US President Donald Trump announced last month that the two sides had reached a “substantial phase-one deal”, but no agreement has been signed as disagreements continue over whether the US will rescind tariffs and Chinese commitments to buying American agricultural products and increasing intellectual property protections. “If we don’t make a deal with China, I’ll just raise the tariffs even higher,” Trump told reporters on Tuesday.
At the same time, there have been increasing calls among American politicians to limit the ability of Chinese companies to list in the US and restrict American pension funds from investing in Chinese firms. Former US Treasury Secretary Henry Paulson said a forced decoupling would risk isolating the US or China from the rest of the world.
“If you disconnect from others, you can certainly insulate yourself from some risks. But, frankly, you don’t end up stronger and you create other risks in the process,” Paulson said in a keynote address at the forum. “That’s why it should concern every one of us who cares about the state of the global economy that the positive-sum metaphors of healthy economic competition are giving way to the zero-sum metaphors of military competition.
“And those zero-sum notions – appropriate to the battlefield but not always to the marketplace – are now driving tangible economic policies and meaningful real-world choices.”
James McCormack, head of sovereigns at Fitch Ratings, said the rise of trade protectionism has come hand in hand with a “distinct slowing of global capital flows”.
“Fitch expects the trend that began in 2019 of declining foreign investment outflows from the largest developed countries will continue into 2020,” McCormack said in a research note on Wednesday. “When companies are investing less at home due to economic uncertainty, investing abroad can be even less compelling. This is especially the case if the economic uncertainty is derived from trade protectionism, so that investment assets abroad could be trapped behind tariff barriers that diminish their value.”
That will affect growth and be a negative development for emerging markets, he said. “Trade tensions are rising around the world, resulting in a dramatic spike in import-restrictive measures.” said Coleman Nee, senior economist at the World Trade Organisation’s economic research and statistics division.
John Woods, chief investment officer for Asia-Pacific at Credit Suisse, said increasing protectionism has been a policy response by the US in reaction to the rise of China. The tensions are likely to endure, but the policy response might not, he said.
“Nevertheless, with the protectionism genie out of the bottle and current reality, businesses and markets will have to continue to contend with this as a real risk,” Woods said.
Parang Khanna, managing partner of the Singapore-based consulting firm FutureMap, said the regional component of globalisation is becoming “much stronger” between Asian nations as supply chains shift and is likely to intensify. He said China now trades more with ASEAN as a whole than it does with the US.

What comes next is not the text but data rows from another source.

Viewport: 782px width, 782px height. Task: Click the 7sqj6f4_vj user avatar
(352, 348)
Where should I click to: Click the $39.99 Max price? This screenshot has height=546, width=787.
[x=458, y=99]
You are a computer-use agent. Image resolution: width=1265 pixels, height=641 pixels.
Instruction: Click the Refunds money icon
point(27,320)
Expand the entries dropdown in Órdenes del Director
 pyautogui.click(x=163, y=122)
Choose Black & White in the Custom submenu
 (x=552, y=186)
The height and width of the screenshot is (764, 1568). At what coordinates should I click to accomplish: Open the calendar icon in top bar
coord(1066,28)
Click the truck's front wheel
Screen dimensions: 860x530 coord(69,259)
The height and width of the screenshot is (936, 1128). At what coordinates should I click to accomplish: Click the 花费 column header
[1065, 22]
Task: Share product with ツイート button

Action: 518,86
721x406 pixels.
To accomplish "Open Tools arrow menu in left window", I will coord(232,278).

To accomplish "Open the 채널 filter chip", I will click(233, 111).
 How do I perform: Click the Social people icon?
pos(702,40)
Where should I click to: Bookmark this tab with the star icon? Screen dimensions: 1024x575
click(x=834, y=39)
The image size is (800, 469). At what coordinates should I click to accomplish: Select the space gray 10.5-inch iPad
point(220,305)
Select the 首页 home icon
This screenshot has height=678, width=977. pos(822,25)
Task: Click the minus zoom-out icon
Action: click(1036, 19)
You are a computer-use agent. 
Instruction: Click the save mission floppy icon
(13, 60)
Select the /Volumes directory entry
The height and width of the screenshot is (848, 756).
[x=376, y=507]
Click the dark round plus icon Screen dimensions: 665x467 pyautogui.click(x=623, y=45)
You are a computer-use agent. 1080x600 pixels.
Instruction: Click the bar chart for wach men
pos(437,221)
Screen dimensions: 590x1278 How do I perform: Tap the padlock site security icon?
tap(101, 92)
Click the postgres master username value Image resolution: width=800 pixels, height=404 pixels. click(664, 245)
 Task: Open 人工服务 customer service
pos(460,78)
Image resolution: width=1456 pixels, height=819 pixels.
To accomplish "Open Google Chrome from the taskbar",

“At the same time, we still see a surge of truly global trade in the services and digital arenas, as evidenced by the growing presence of Silicon Valley technology companies in Southeast Asia and India,” Khanna, the author of “The Future is Asian”, said. “These countries are not ‘choosing sides’ between the US and China but playing all sides to gain capital from China and investment from the US at the same time, and boost their exports in all directions.”